‘O Cane. Luigia Bencivenga e un’allegoria sul malaffare
Recensione di Martino Ciano. In copertina “‘O Cane” di Luigia Bencivenga, Italo Svevo, 2024
‘O Cane di Luigia Bencivenga è uno di quei romanzi che ci fa attraversare un mondo. Tramite l’allegoria, l’autrice si è creata un punto di vista privilegiato. Il suo occhio penetra nelle vicende, negli animi dei personaggi, limitandosi però alla fredda osservazione. La sua voce invece è tanto autorevole quanto canzonatoria; rende tutto leggero come in una commedia teatrale.
Il luogo in cui si svolge la storia è Ilias, città immaginaria della Campania in cui si verifica un’improvvisa moria di cani. Scoprire perché ciò avvenga e quali misteri si celino dietro tali misfatti è compito dei lettori, dato che qui non si scrivono sinossi; ma, d’altronde, anche la trama è marginale, visti i piacevoli “disturbi” che l’autrice inserisce per renderla poco lineare.
Infatti, Bencivenga assembla storie e cuce intrecci, ciò fa del libro l’opera “di un mondo” che si specchia nella più truce delle realtà. Non ci metteremo troppo a capire che questo riflesso di Napoli, con tutti i suoi pro e contro, ci ingabbierà velocemente con il suo sarcasmo. Tutto qui viene scimmiottato, ridotto al grado di “segreto di Pulcinella“, ossia a qualcosa che tutti sanno ma che nessuno ha il coraggio di dire.
Il mondo di Ilias è anche rappresentazione di tutte le nostre città, divise in zone buone, cattive e di mezzo, abitate rispettivamente da coloro che contano, da coloro che sono inutili e da quelli che invece vivono in una necessaria neutralità. Il problema è quando qualcuno tenta la scalata perché convinto di aver capito le regole e di poterle facilmente aggirare.
Con uno stile crudo e tagliente, che mi ha ricordato “Il contagio” di Walter Siti, e con una costante oscillazione tra fiction e verosimiglianza della quotidianità, formula con cui Roberto Bolaño ha decorato un libro monumentale come “I Detective Selvaggi“, Bencivenga ha la capacità di legarci alle pagine, di strapparci sorrisi e di farci riflettere amaramente sulla nostra società.
Il sovvertimento di ogni tabù, di qualsiasi regola morale in favore dello svelamento dell’ipocrisia, che mai come in questo libro è “l’omaggio che il vizio fa alla virtù“, come ebbe a dire La Rochefoucauld, sono gli elementi caratteristici che ci faranno ricordare per molto tempo questo romanzo.
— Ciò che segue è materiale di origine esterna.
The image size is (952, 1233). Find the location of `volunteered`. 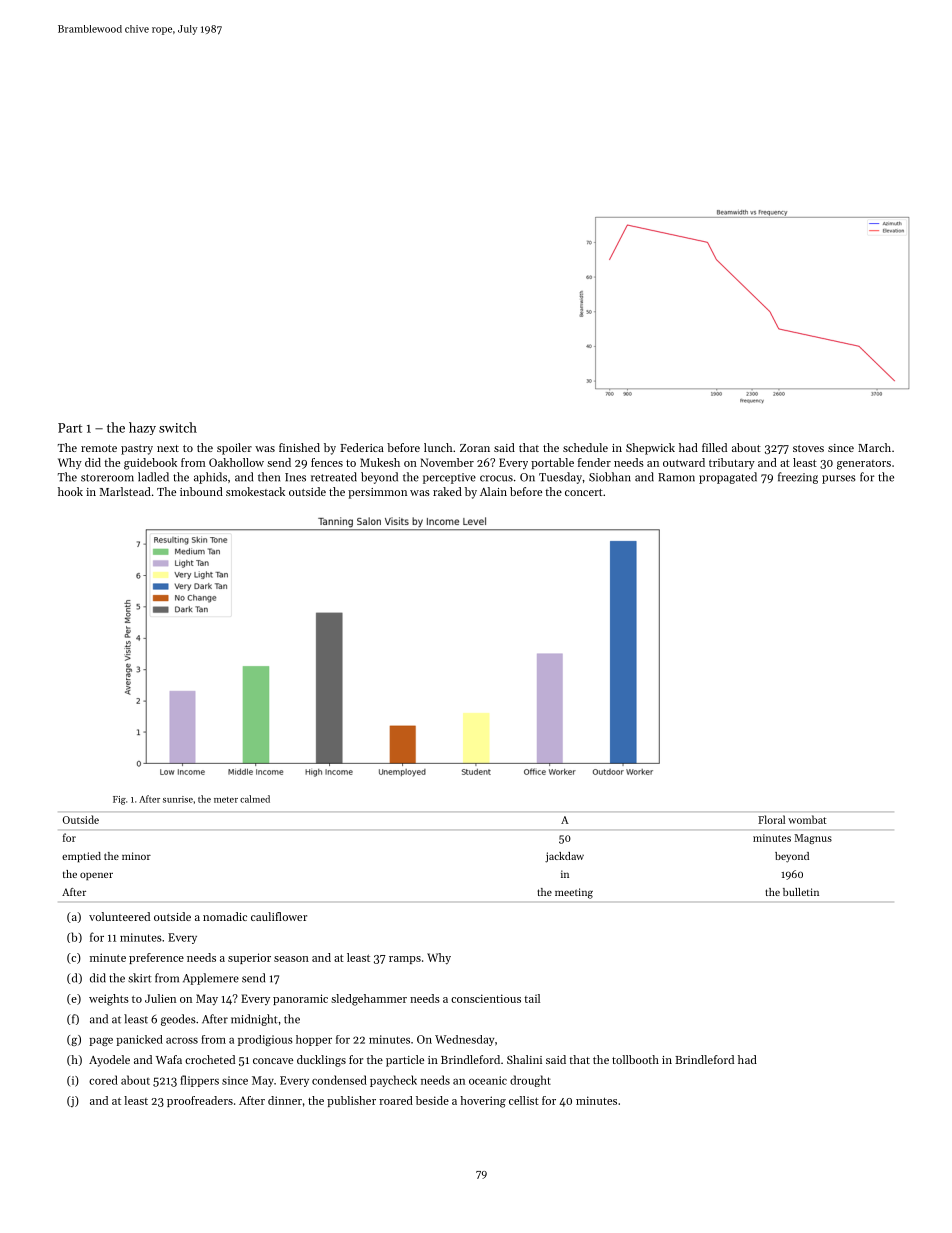

volunteered is located at coordinates (119, 916).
Ampio il numero di personaggi che Bencivenga manda sul campo; astuto il modo in cui ognuno di loro ci viene presentato, ossia come uomini straordinari le cui gesta hanno contribuito alla crescita della comunità. Inutile dire, che questo metodo ammiccante, incentrato più sui vizi che sulle virtù, ci suggerisce una lezione che proprio non digeriamo, nonostante ci piaccia tanto applicarla: il più furbo vince.
Logicamente, il gioco termina quando qualcuno sfoggia quella “onestà intellettuale” che non ha però il compito di rivoluzionare, ma solo di giustificare, in qualche modo, il funzionamento del mondo. Insomma, tra favola nera, thriller e allegoria, Bencivenga ci dona un romanzo che non fa sconti e che, lasciatemelo dire, testimonia un’invidiabile freschezza creativa.